Data under study –
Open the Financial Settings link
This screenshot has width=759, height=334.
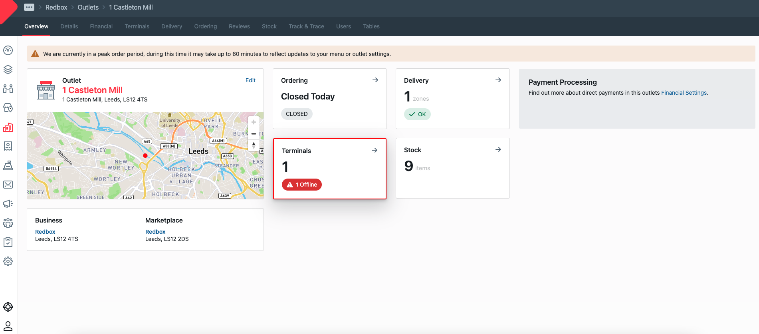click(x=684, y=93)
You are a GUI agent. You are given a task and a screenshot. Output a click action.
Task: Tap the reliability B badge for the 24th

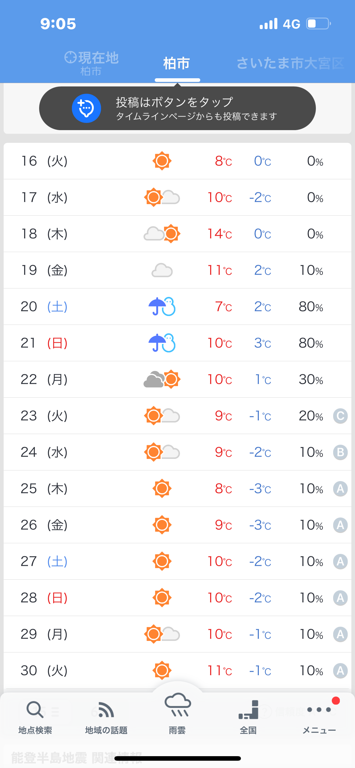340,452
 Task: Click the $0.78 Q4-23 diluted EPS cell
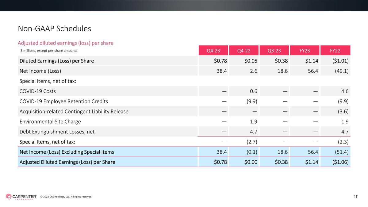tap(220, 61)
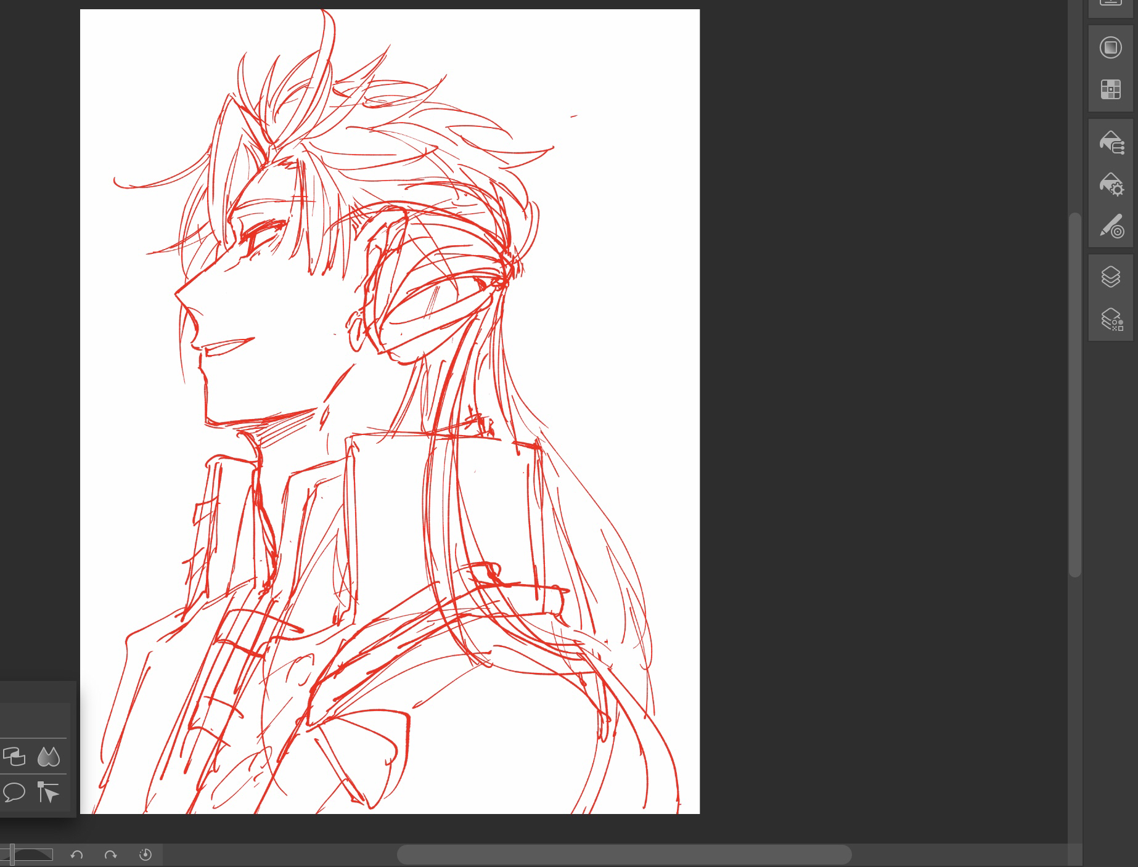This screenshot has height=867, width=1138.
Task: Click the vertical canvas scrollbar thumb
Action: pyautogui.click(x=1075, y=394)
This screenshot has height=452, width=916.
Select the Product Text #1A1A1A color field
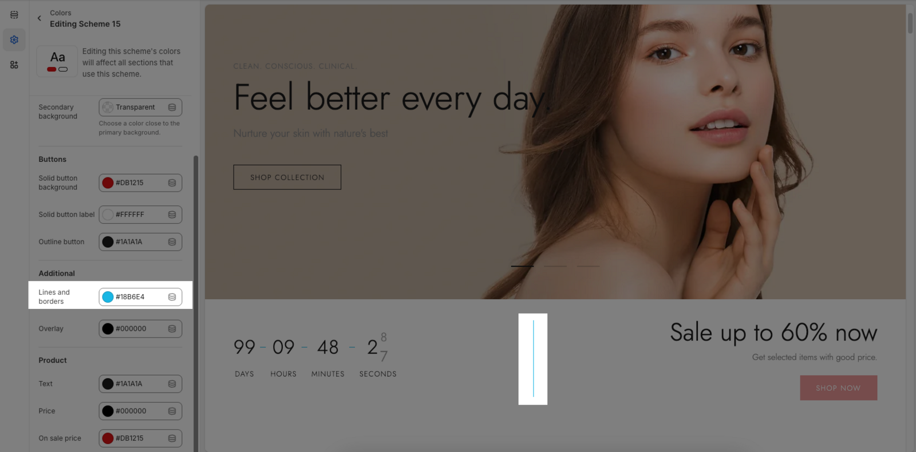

Exercise details – Pictures stay out; everything else in the listing above is to be repeated exactly.

Response to the exercise –
Open the Financial Settings link
This screenshot has width=759, height=334.
click(x=684, y=93)
You are a GUI agent. You are given a task and a screenshot. Output a click action.
Task: Tap the reliability B badge for the 24th

340,452
 Task: Click the $0.78 Q4-23 diluted EPS cell
tap(220, 61)
This screenshot has height=867, width=1138.
Task: Click the vertical canvas scrollbar thumb
Action: pyautogui.click(x=1075, y=394)
This screenshot has height=452, width=916.
Select the Product Text #1A1A1A color field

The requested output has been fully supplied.